EDITOR: I would like to respond to your July 16 editorial on the Department of Energy's new recycling policy and its efforts to clean up the Paducah Gaseous Diffusion Plant.
First, the Department of Energy's commitment to cleaning up the Paducah Gaseous Diffusion Plant is evidenced by Energy Secretary Bill Richardson's near doubling of the budget request for cleanup at Paducah over two years. This $36 million increase — which includes an $8 million supplemental appropriation just approved by Congress — will enable the department to accelerate the cleanup. In addition, the secretary has boosted funding from $1 million to $6 million for exposure assessments and medical surveillance of current and former workers for the three gaseous diffusion plants, including Paducah.

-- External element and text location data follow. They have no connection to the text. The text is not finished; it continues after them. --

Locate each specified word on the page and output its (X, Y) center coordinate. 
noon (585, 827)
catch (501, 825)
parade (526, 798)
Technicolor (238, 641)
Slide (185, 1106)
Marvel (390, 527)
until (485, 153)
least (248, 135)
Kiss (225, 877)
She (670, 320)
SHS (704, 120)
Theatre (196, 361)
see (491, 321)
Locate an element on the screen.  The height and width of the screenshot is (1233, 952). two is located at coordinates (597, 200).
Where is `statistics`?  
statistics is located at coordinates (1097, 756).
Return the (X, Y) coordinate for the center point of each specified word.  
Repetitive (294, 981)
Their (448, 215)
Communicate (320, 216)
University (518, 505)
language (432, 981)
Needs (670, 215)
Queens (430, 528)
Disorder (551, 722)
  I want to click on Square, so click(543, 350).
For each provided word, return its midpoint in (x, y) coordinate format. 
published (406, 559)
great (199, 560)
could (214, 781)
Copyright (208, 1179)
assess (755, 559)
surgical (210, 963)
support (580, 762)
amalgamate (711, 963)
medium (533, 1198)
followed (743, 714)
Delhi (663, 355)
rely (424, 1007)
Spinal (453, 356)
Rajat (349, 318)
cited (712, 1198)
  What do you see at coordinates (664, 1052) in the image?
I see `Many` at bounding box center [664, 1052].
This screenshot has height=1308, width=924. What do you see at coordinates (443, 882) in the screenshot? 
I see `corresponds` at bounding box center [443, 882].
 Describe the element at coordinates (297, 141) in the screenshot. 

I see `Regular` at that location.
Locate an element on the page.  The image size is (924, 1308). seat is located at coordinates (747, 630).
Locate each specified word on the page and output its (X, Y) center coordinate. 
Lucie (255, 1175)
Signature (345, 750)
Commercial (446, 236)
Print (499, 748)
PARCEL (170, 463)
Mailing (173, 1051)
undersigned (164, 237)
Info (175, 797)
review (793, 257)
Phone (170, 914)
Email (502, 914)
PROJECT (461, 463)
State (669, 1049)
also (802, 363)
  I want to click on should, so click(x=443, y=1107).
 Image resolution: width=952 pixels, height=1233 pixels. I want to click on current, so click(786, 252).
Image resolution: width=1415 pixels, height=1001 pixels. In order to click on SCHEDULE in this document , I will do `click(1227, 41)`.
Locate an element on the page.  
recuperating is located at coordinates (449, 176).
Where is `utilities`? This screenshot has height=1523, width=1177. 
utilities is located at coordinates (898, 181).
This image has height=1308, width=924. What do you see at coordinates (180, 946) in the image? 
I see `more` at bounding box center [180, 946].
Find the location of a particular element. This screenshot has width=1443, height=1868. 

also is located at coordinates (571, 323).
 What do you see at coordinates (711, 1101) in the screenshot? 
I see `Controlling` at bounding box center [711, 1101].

Furthermore, the department is deploying five new technologies for tracking contamination, treating contaminated groundwater and removing sources of contamination. We are also conducting medical monitoring through the University of Utah for current and former workers at the site. We have provided clean water to local residents and started removal of Drum Mountain, which should be completed by year end.
Finally, new procedures for monitoring potentially contaminated metal will prevent any unwanted release of radioactive contamination at Paducah or any other DOE site while allowing recycling to safely resume early next year. Since Paducah has no plans to release these metals through the end of this year, the cleanup is proceeding uninterrupted. When these new procedures are finalized, they will be incorporated into our cleanup operations at Paducah.
Our goals at Paducah have been to increase funding in order to accelerate cleanup and to address worker health concerns with the help of the state and community. The record shows that we are meeting these important goals.